* Input data
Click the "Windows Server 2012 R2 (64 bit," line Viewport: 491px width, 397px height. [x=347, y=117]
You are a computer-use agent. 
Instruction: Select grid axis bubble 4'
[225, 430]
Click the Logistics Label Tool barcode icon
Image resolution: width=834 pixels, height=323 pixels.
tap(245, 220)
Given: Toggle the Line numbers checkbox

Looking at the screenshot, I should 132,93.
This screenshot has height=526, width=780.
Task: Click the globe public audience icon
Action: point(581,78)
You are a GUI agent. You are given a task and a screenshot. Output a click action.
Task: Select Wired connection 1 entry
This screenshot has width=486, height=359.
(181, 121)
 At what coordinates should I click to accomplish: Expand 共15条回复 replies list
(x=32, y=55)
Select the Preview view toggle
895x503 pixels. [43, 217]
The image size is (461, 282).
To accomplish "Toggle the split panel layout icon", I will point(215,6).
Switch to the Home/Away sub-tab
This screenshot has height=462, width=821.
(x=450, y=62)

* Exercise objective
Exactly as they appear above, copy out all the records.

* Finished exercise
Click the "Windows Server 2012 R2 (64 bit," line Viewport: 491px width, 397px height. [x=347, y=117]
You are a computer-use agent. 
Instruction: Select grid axis bubble 4'
[225, 430]
Click the Logistics Label Tool barcode icon
Image resolution: width=834 pixels, height=323 pixels.
tap(245, 220)
Given: Toggle the Line numbers checkbox

Looking at the screenshot, I should 132,93.
This screenshot has height=526, width=780.
Task: Click the globe public audience icon
Action: point(581,78)
You are a GUI agent. You are given a task and a screenshot. Output a click action.
Task: Select Wired connection 1 entry
This screenshot has width=486, height=359.
(181, 121)
 At what coordinates should I click to accomplish: Expand 共15条回复 replies list
(x=32, y=55)
Select the Preview view toggle
895x503 pixels. [43, 217]
The image size is (461, 282).
To accomplish "Toggle the split panel layout icon", I will point(215,6).
Switch to the Home/Away sub-tab
This screenshot has height=462, width=821.
(x=450, y=62)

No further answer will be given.